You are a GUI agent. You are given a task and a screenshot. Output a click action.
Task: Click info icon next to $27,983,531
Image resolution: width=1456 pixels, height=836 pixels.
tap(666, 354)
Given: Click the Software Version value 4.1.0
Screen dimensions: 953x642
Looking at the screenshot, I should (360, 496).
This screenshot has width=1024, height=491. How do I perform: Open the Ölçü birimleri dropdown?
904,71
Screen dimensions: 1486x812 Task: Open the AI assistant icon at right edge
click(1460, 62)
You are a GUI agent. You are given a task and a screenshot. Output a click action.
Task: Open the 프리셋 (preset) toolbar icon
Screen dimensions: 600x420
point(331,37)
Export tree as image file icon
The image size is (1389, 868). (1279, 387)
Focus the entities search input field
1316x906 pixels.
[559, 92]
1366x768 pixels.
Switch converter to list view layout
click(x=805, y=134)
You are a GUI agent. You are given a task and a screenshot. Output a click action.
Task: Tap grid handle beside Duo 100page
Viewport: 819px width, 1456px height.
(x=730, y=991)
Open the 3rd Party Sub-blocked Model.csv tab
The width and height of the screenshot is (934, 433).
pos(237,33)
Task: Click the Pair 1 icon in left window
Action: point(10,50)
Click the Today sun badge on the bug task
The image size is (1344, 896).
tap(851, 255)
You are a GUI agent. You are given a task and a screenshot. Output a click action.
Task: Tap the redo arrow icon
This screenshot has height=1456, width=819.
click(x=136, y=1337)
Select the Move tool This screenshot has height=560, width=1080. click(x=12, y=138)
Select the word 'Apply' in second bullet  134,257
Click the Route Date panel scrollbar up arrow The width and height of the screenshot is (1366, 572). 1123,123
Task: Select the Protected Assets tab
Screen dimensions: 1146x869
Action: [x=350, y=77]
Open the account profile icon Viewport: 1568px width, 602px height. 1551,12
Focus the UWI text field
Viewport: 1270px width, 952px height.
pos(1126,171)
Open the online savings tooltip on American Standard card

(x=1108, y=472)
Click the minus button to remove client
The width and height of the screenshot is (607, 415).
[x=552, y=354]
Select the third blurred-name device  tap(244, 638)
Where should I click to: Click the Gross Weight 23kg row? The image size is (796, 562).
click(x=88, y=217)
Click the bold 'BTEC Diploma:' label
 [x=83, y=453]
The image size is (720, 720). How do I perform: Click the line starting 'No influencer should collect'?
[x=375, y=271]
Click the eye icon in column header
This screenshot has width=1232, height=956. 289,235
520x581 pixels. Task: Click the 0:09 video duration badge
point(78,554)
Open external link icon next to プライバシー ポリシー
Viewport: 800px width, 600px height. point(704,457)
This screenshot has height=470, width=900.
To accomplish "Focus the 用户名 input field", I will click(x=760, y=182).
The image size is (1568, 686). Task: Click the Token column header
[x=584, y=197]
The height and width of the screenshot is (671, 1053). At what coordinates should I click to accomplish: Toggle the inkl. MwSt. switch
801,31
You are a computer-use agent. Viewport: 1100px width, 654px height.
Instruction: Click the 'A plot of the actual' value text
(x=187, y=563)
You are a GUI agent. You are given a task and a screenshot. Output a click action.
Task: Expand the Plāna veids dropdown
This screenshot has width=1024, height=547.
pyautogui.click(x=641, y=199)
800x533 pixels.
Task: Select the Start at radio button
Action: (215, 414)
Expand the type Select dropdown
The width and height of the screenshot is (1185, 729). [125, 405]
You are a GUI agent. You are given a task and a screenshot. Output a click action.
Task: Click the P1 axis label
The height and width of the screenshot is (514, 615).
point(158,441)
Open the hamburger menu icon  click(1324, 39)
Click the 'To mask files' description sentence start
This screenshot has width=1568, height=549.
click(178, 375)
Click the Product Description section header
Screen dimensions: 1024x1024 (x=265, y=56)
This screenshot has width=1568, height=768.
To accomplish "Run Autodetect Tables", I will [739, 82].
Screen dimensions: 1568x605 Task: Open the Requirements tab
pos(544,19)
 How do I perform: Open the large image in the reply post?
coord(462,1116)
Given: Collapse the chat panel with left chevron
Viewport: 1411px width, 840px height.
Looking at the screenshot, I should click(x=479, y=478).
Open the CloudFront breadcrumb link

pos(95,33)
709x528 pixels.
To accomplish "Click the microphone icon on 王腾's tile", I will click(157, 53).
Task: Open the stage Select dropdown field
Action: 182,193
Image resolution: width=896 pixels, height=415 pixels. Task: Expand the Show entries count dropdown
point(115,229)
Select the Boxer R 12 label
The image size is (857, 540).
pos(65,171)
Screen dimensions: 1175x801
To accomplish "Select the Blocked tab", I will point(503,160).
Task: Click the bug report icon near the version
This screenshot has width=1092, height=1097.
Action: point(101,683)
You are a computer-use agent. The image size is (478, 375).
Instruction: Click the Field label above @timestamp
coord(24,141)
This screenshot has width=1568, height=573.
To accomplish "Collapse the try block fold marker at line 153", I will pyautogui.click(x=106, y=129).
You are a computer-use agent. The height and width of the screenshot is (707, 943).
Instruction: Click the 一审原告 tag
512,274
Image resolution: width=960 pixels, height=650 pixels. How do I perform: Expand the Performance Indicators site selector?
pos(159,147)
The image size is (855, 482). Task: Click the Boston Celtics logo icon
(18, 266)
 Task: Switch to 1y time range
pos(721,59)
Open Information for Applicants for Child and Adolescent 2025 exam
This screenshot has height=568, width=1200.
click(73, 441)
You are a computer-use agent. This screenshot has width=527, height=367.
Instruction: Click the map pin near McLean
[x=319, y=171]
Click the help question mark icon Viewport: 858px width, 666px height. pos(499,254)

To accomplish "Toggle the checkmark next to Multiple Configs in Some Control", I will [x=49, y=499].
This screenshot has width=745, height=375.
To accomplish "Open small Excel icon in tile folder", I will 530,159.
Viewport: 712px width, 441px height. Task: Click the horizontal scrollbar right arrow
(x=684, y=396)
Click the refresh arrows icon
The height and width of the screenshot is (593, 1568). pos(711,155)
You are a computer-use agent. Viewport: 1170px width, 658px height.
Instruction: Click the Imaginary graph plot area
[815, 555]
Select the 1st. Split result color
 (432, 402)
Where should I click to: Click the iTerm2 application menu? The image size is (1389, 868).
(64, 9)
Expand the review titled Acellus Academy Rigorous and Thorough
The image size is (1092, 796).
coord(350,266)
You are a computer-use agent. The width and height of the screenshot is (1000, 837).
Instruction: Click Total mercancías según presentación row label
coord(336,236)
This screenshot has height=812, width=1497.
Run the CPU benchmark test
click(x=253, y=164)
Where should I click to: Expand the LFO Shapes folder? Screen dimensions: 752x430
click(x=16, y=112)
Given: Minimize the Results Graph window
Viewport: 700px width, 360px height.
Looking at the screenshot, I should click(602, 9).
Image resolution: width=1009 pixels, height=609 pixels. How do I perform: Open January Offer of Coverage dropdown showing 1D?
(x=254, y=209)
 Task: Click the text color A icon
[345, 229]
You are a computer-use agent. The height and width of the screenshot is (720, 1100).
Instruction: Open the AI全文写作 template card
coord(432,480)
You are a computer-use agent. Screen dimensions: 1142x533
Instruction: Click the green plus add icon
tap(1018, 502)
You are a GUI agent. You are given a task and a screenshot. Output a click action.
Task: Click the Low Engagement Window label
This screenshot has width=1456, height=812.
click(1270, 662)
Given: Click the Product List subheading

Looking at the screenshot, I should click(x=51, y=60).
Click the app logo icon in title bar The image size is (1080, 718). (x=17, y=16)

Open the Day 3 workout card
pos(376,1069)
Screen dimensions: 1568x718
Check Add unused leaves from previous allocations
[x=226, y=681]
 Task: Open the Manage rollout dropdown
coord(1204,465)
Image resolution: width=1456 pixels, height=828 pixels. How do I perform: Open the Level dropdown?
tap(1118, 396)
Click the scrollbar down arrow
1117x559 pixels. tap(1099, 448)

> Exercise requirements: Please pull out every line in the records above that contains the word "color", copying each one in full.

> Answer to this problem:
Select the 1st. Split result color
 Task: Click the text color A icon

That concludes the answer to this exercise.